[SUPPLIED DATA]

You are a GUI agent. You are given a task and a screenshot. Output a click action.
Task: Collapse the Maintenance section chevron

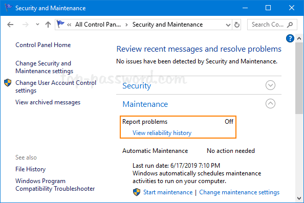click(x=270, y=104)
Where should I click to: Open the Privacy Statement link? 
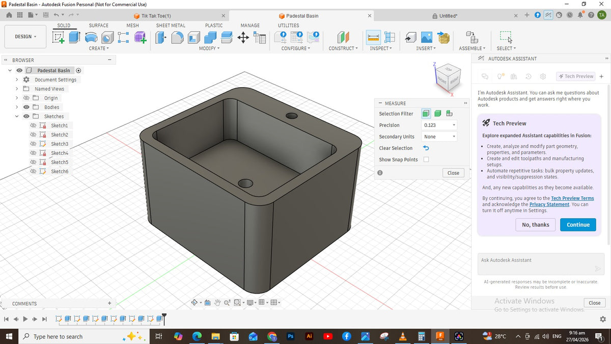pyautogui.click(x=549, y=204)
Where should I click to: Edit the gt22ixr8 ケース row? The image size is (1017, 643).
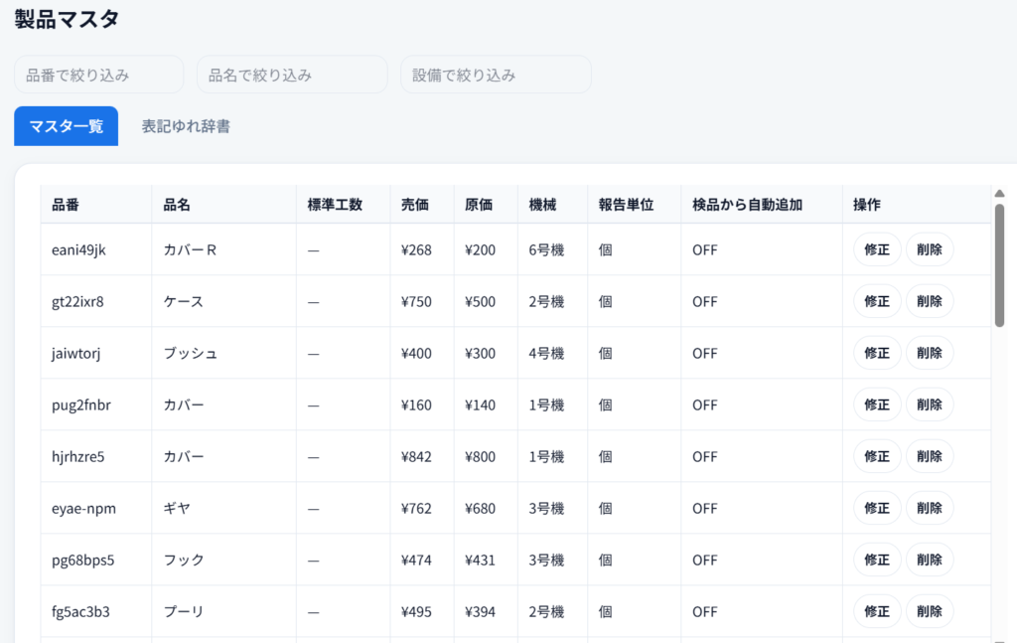[877, 301]
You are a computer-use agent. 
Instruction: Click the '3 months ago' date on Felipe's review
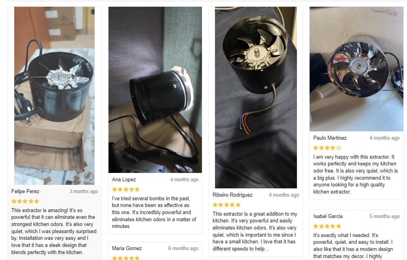(84, 191)
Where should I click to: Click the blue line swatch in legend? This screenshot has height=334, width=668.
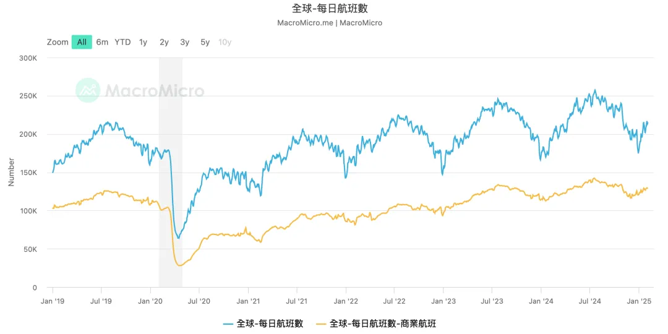[228, 323]
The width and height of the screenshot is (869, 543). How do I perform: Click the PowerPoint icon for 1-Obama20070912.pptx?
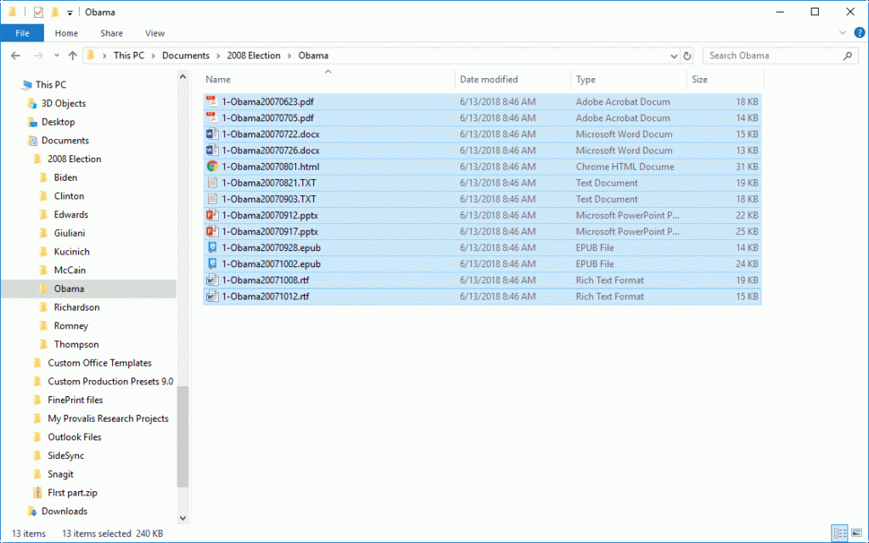(210, 215)
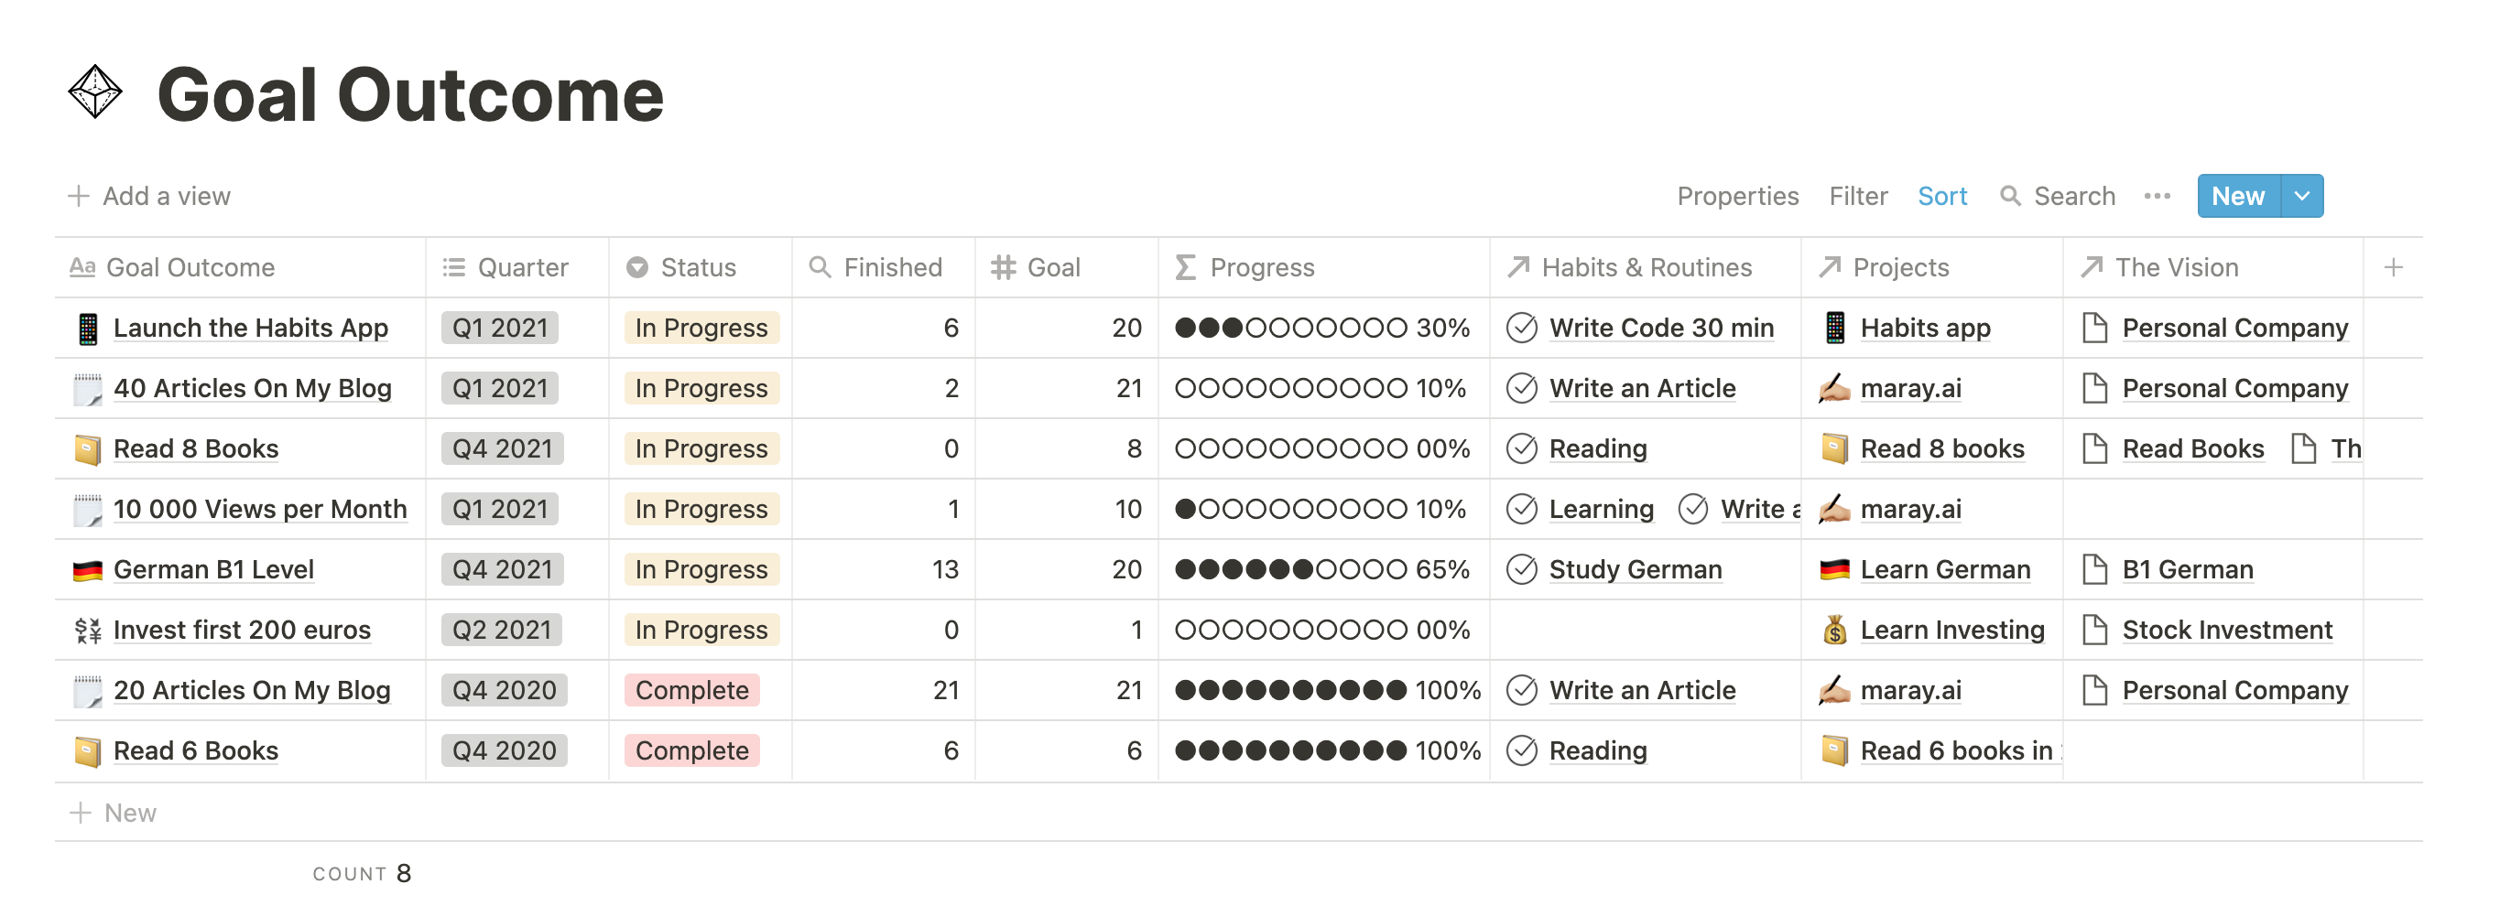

[/SUPPLIED DATA]

Go through the records above, find every line with the word "agent", and list those lines.

• FINISHED EXERCISE
You are a GUI agent. You are given a task and a screenshot. Output a click action.
You are a computer-use agent. 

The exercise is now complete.